What you return should be every line of the material, unchanged.
[[ Raw data, beginning ]]
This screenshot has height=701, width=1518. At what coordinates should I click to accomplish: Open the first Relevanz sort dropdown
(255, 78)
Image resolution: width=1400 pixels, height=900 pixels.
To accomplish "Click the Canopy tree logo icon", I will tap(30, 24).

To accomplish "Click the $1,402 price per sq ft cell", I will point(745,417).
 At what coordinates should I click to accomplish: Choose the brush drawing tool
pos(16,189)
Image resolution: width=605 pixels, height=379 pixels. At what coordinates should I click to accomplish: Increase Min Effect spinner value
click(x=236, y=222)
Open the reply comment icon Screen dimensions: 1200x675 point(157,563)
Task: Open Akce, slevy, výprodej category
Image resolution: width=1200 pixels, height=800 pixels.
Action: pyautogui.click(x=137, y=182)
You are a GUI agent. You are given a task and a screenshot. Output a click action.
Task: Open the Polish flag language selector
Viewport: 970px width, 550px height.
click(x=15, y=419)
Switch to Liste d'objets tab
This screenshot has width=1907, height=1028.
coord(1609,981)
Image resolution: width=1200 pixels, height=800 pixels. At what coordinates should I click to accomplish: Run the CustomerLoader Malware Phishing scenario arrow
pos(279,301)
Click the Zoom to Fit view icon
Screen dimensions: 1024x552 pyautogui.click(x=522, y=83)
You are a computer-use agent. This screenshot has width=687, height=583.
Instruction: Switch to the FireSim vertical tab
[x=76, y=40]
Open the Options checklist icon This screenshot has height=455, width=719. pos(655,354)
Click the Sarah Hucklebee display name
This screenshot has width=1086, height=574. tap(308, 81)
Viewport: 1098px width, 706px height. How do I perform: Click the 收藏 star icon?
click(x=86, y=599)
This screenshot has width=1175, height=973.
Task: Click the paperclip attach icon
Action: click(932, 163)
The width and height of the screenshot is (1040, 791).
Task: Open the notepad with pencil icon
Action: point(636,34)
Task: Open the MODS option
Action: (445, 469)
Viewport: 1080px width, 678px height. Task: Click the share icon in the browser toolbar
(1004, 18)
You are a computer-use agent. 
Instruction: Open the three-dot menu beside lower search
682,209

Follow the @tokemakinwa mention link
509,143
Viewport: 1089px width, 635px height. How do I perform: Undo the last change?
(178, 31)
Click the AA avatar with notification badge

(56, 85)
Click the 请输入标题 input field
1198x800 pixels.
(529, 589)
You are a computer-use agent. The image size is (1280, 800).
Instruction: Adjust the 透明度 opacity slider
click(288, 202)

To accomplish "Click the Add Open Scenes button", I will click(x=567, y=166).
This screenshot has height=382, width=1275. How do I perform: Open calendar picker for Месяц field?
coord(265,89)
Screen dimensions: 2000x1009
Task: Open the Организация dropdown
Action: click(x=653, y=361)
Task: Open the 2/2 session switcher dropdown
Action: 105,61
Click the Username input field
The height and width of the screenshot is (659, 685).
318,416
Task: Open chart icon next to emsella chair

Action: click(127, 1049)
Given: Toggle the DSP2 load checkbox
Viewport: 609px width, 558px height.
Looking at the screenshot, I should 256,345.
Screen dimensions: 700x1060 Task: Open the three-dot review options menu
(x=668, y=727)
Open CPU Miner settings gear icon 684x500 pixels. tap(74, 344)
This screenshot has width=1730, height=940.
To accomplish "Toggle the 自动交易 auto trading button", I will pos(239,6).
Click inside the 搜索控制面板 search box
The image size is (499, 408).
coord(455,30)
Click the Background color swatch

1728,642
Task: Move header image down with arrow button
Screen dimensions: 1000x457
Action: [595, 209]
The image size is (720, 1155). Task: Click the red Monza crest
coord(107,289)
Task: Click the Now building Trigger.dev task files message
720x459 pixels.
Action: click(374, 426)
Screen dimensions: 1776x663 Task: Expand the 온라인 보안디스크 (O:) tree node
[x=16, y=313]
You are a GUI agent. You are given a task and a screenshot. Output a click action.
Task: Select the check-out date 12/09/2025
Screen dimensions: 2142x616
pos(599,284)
[[ Raw data, end ]]
§ **Written answer**
This screenshot has height=701, width=1518. At what coordinates should I click to accomplish: Open the first Relevanz sort dropdown
(255, 78)
Image resolution: width=1400 pixels, height=900 pixels.
To accomplish "Click the Canopy tree logo icon", I will tap(30, 24).

To accomplish "Click the $1,402 price per sq ft cell", I will point(745,417).
 At what coordinates should I click to accomplish: Choose the brush drawing tool
pos(16,189)
Image resolution: width=605 pixels, height=379 pixels. At what coordinates should I click to accomplish: Increase Min Effect spinner value
click(x=236, y=222)
Open the reply comment icon Screen dimensions: 1200x675 point(157,563)
Task: Open Akce, slevy, výprodej category
Image resolution: width=1200 pixels, height=800 pixels.
Action: pyautogui.click(x=137, y=182)
You are a GUI agent. You are given a task and a screenshot. Output a click action.
Task: Open the Polish flag language selector
Viewport: 970px width, 550px height.
click(x=15, y=419)
Switch to Liste d'objets tab
This screenshot has width=1907, height=1028.
coord(1609,981)
Image resolution: width=1200 pixels, height=800 pixels. At what coordinates should I click to accomplish: Run the CustomerLoader Malware Phishing scenario arrow
pos(279,301)
Click the Zoom to Fit view icon
Screen dimensions: 1024x552 pyautogui.click(x=522, y=83)
You are a computer-use agent. This screenshot has width=687, height=583.
Instruction: Switch to the FireSim vertical tab
[x=76, y=40]
Open the Options checklist icon This screenshot has height=455, width=719. pos(655,354)
Click the Sarah Hucklebee display name
This screenshot has width=1086, height=574. tap(308, 81)
Viewport: 1098px width, 706px height. How do I perform: Click the 收藏 star icon?
click(x=86, y=599)
This screenshot has width=1175, height=973.
Task: Click the paperclip attach icon
Action: click(932, 163)
The width and height of the screenshot is (1040, 791).
Task: Open the notepad with pencil icon
Action: point(636,34)
Task: Open the MODS option
Action: (445, 469)
Viewport: 1080px width, 678px height. Task: Click the share icon in the browser toolbar
(1004, 18)
You are a computer-use agent. 
Instruction: Open the three-dot menu beside lower search
682,209

Follow the @tokemakinwa mention link
509,143
Viewport: 1089px width, 635px height. How do I perform: Undo the last change?
(178, 31)
Click the AA avatar with notification badge

(56, 85)
Click the 请输入标题 input field
1198x800 pixels.
(529, 589)
You are a computer-use agent. The image size is (1280, 800).
Instruction: Adjust the 透明度 opacity slider
click(288, 202)

To accomplish "Click the Add Open Scenes button", I will click(x=567, y=166).
This screenshot has height=382, width=1275. How do I perform: Open calendar picker for Месяц field?
coord(265,89)
Screen dimensions: 2000x1009
Task: Open the Организация dropdown
Action: click(x=653, y=361)
Task: Open the 2/2 session switcher dropdown
Action: 105,61
Click the Username input field
The height and width of the screenshot is (659, 685).
318,416
Task: Open chart icon next to emsella chair

Action: click(127, 1049)
Given: Toggle the DSP2 load checkbox
Viewport: 609px width, 558px height.
Looking at the screenshot, I should 256,345.
Screen dimensions: 700x1060 Task: Open the three-dot review options menu
(x=668, y=727)
Open CPU Miner settings gear icon 684x500 pixels. tap(74, 344)
This screenshot has width=1730, height=940.
To accomplish "Toggle the 自动交易 auto trading button", I will pos(239,6).
Click inside the 搜索控制面板 search box
The image size is (499, 408).
coord(455,30)
Click the Background color swatch

1728,642
Task: Move header image down with arrow button
Screen dimensions: 1000x457
Action: [595, 209]
The image size is (720, 1155). Task: Click the red Monza crest
coord(107,289)
Task: Click the Now building Trigger.dev task files message
720x459 pixels.
Action: click(374, 426)
Screen dimensions: 1776x663 Task: Expand the 온라인 보안디스크 (O:) tree node
[x=16, y=313]
You are a GUI agent. You are given a task and a screenshot. Output a click action.
Task: Select the check-out date 12/09/2025
Screen dimensions: 2142x616
pos(599,284)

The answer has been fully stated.